The TM Forum is often regarded as the organisation that encourages the telecoms software industry to work together. Chief architect David Milham warned that this is getting harder. “As we move to a software-based environment the velocity of change is speeding up.” Hardware changes are relatively infrequent, “every six months or so”, but “with a virtual environment, you could in principle change the software daily”.

Are different staff needed in operators in the software era? Pitt at MEF gave telcos “three main choices in evolving to the software-based world: hire new staff with the new skills; retrain current staff to acquire new skills; or outsource those parts of the business that require new skills to organisations that specialise in them”.

PCCW Global took the middle way in moving to a software approach, though it also took in new skills through the acquisition of Console Connect.

CTO Paul Gampe said: “We were on-net in 100 days, an amazing achievement. But we didn’t change the people – there is immense value in institutional knowledge. It’s not the people, but how you develop large software projects.”

Gampe added: “Post-acquisition there has been substantial investment in resources and education in how to re-educate the existing staff. Arm them with tools to ensure they can do the job. You can’t dump a bunch of software people into a network. Networks are a living thing.”

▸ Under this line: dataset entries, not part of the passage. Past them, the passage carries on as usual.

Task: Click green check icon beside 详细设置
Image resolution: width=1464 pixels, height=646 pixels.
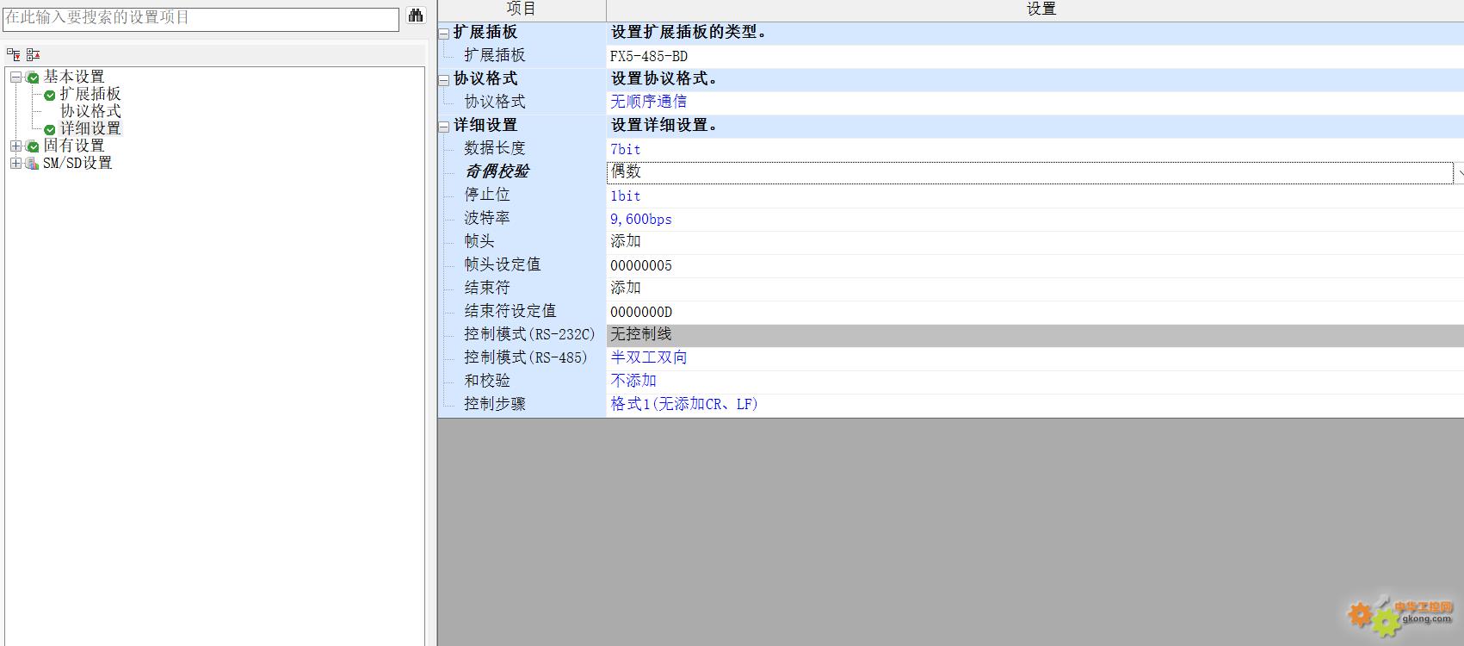Action: [50, 129]
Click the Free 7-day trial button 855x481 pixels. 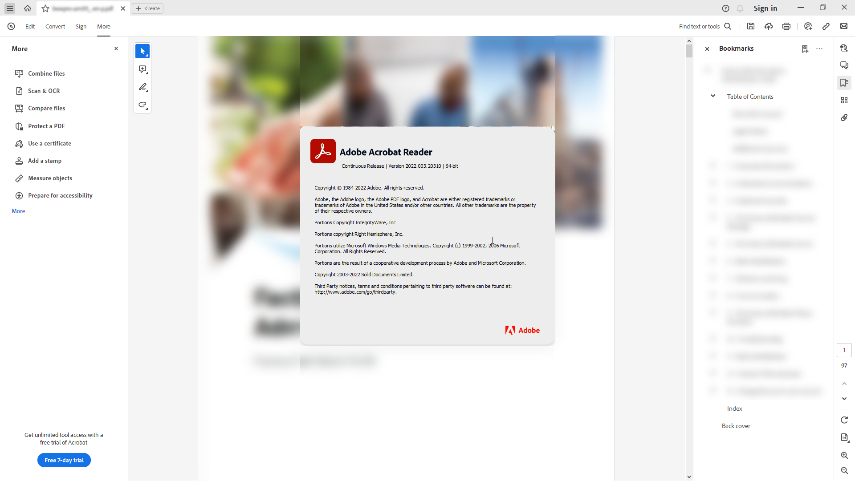[x=63, y=460]
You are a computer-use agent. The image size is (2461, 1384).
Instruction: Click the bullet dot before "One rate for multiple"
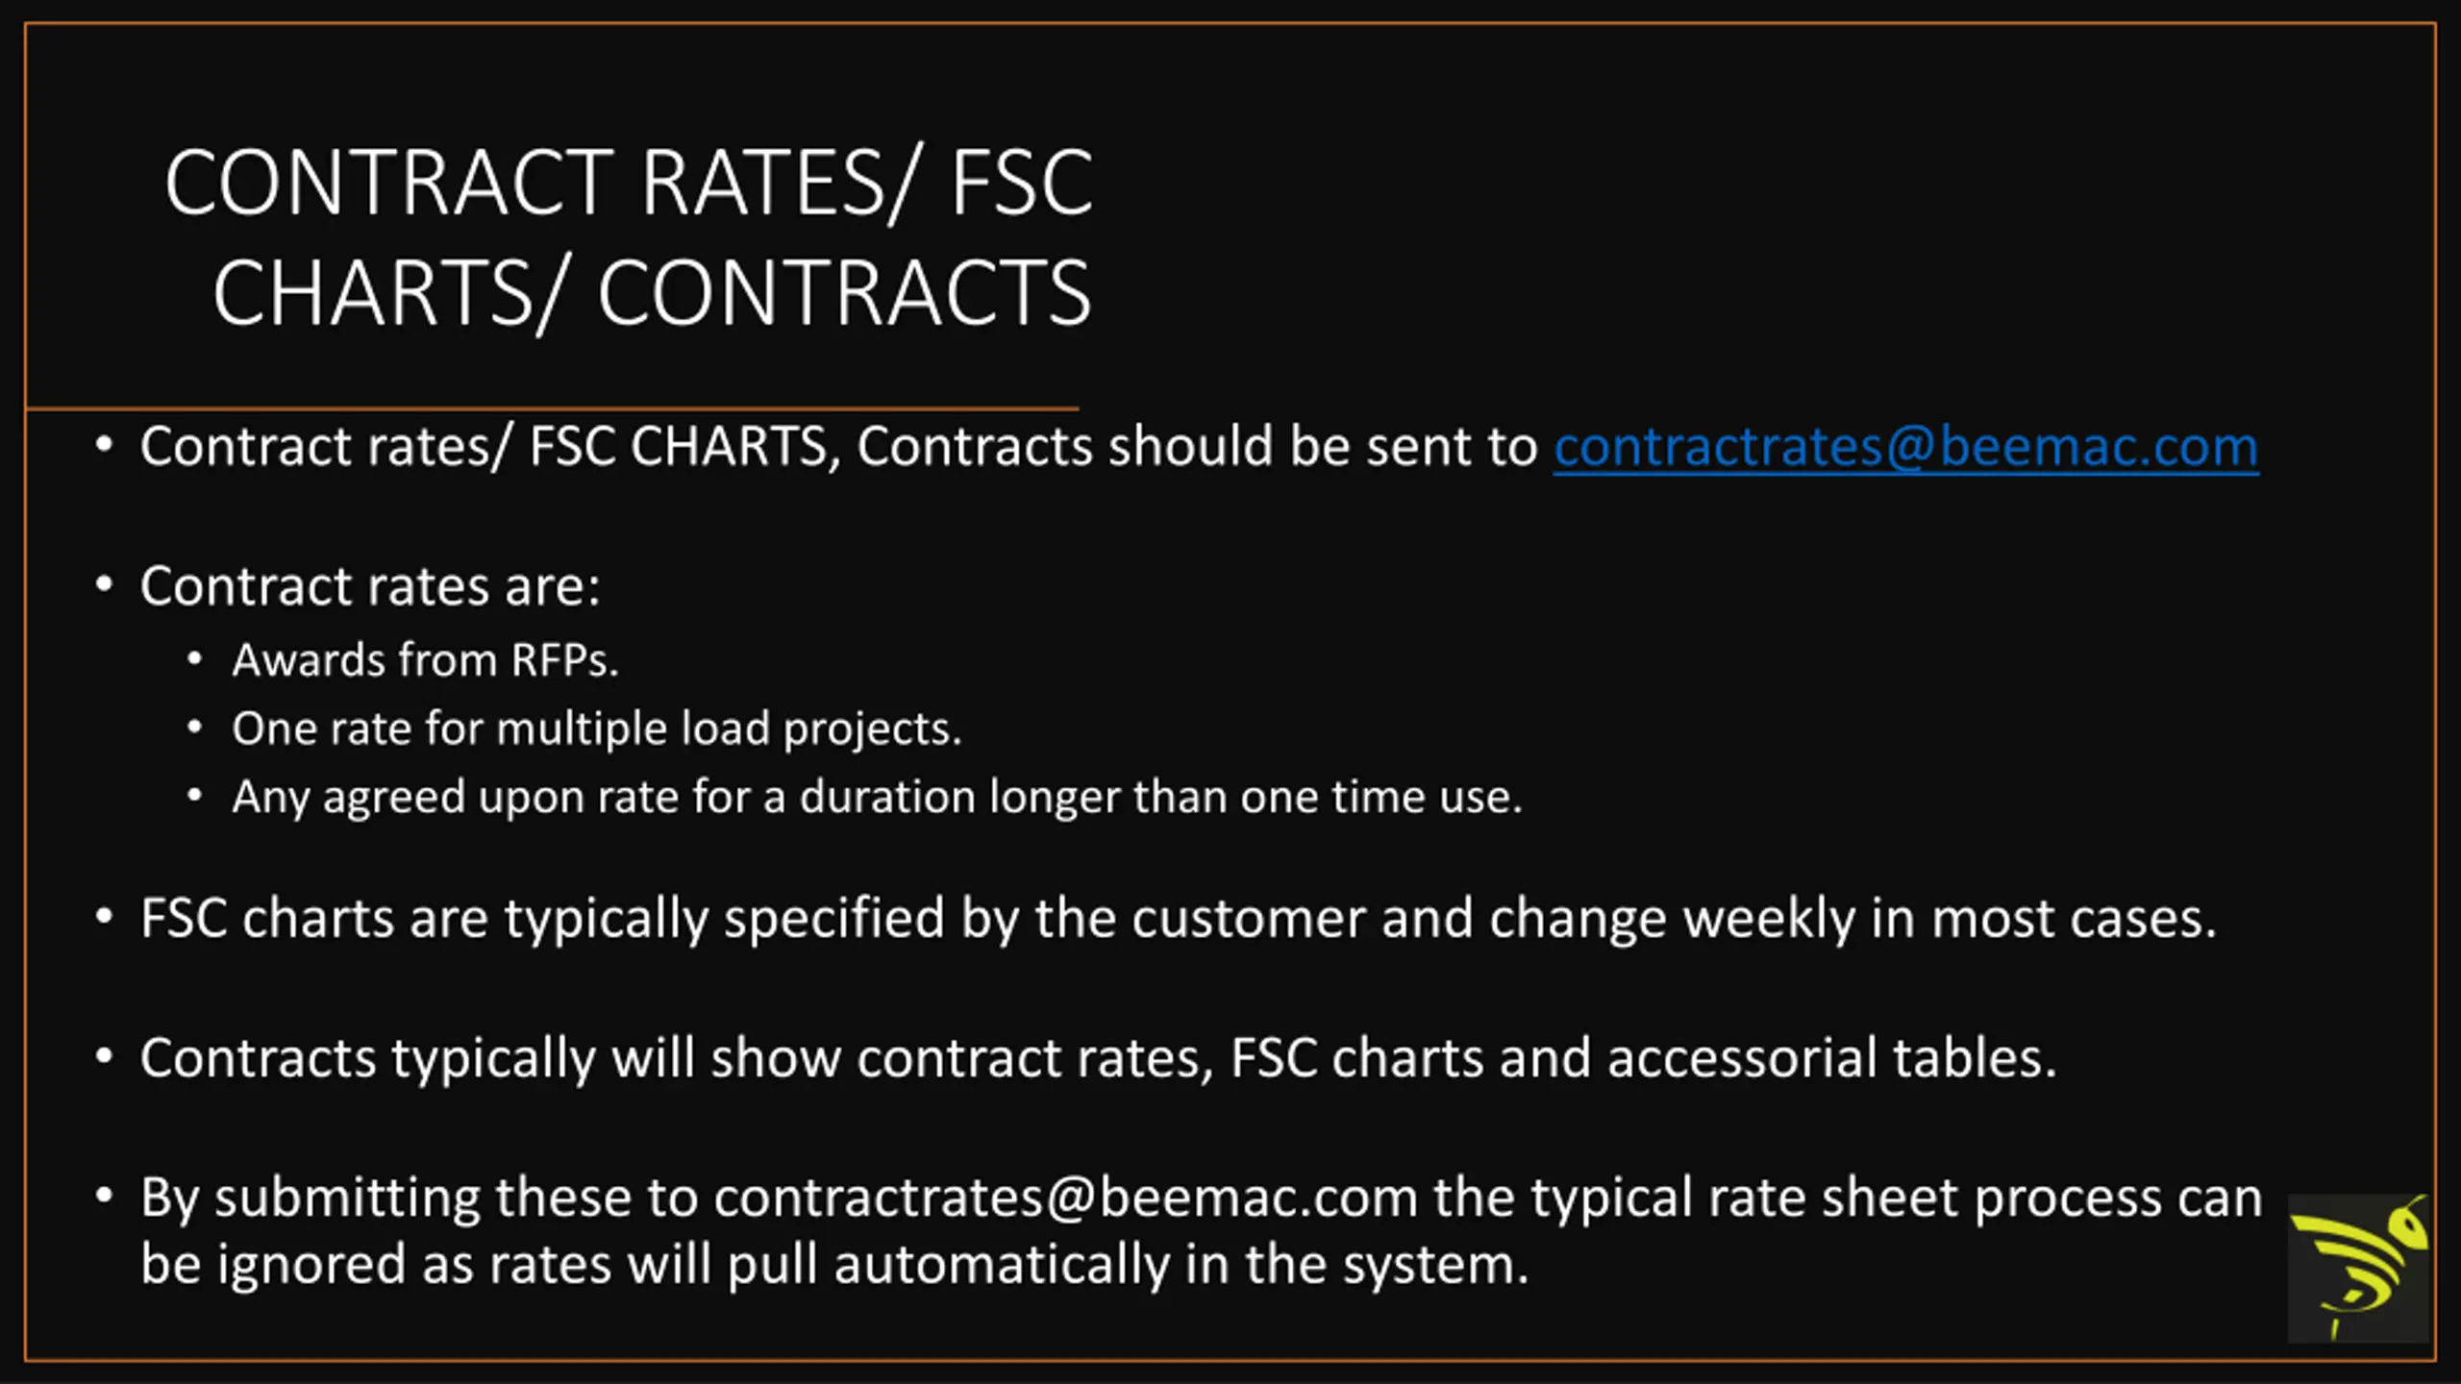tap(195, 728)
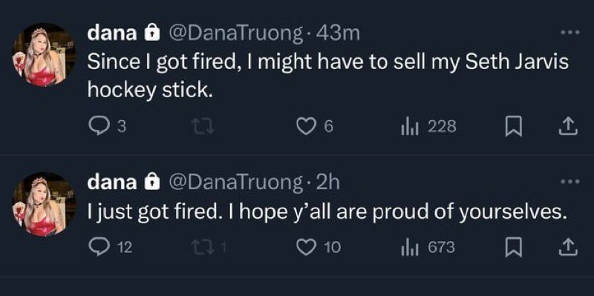Open @DanaTruong handle on the 43m tweet
594x296 pixels.
coord(235,34)
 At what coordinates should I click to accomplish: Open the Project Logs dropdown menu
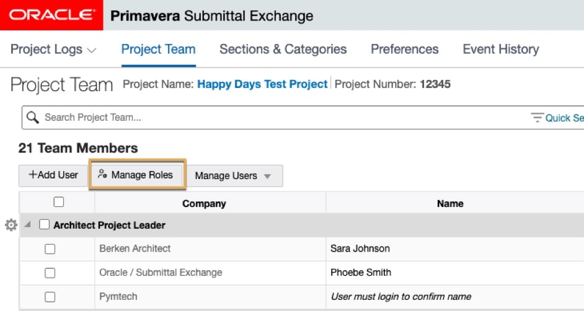(54, 50)
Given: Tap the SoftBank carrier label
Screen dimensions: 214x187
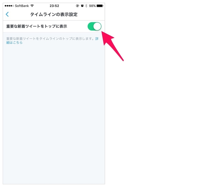Looking at the screenshot, I should click(x=22, y=6).
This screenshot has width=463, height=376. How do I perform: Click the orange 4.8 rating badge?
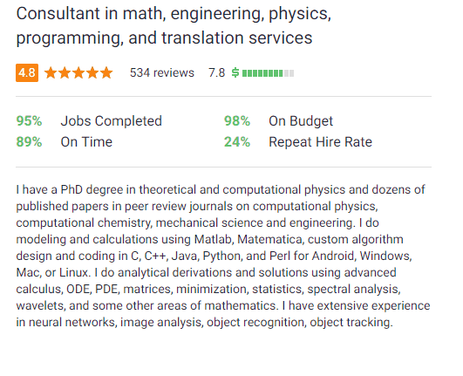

But the important lesson of the Ericsson software outage is clear, agreed most of the people I spoke to. “You have to think how to handle error messages that are about a network outage. Make sure the operator sees the alert at high level,” said Rudd.

Pitt agreed: “If you license software you have a responsibility to make sure it works.”

Telcos have to agree with their software companies what happens when a licence expires – and they should trust each other, said Milham. “Certificates and licences shouldn’t be unknowns. You need to build a software asset register.”